___ Given records

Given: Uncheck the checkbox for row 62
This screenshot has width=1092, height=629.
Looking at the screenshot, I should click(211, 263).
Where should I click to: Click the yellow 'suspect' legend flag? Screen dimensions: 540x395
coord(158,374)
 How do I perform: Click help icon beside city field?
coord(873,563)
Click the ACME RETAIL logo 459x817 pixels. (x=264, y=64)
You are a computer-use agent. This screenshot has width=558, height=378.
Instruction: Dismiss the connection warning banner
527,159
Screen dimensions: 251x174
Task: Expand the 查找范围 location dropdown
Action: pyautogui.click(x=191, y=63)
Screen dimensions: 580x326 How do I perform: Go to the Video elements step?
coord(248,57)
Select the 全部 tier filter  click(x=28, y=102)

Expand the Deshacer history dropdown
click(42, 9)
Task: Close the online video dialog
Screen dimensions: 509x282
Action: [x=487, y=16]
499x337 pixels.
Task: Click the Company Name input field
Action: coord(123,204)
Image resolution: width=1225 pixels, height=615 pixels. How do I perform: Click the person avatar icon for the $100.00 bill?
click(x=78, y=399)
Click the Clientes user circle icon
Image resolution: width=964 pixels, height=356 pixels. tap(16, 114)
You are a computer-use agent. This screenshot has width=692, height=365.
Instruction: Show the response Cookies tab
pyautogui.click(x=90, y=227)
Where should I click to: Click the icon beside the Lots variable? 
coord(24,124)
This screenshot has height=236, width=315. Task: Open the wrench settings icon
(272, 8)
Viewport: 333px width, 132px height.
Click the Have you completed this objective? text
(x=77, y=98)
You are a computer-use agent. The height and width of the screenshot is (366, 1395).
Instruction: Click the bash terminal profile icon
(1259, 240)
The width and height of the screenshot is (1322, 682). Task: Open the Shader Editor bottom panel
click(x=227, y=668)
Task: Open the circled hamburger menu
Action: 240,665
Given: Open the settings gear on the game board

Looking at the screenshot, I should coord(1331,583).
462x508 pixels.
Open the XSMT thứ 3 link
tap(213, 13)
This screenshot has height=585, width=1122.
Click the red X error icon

______

**Task details:** Throughout the data above, report every line that contains the string "computer".

**Solution for this task:**
You are a computer-use agent. This screenshot has width=558, height=378.
You are a computer-use agent. This screenshot has width=692, height=365.
You are a computer-use agent. The height and width of the screenshot is (366, 1395).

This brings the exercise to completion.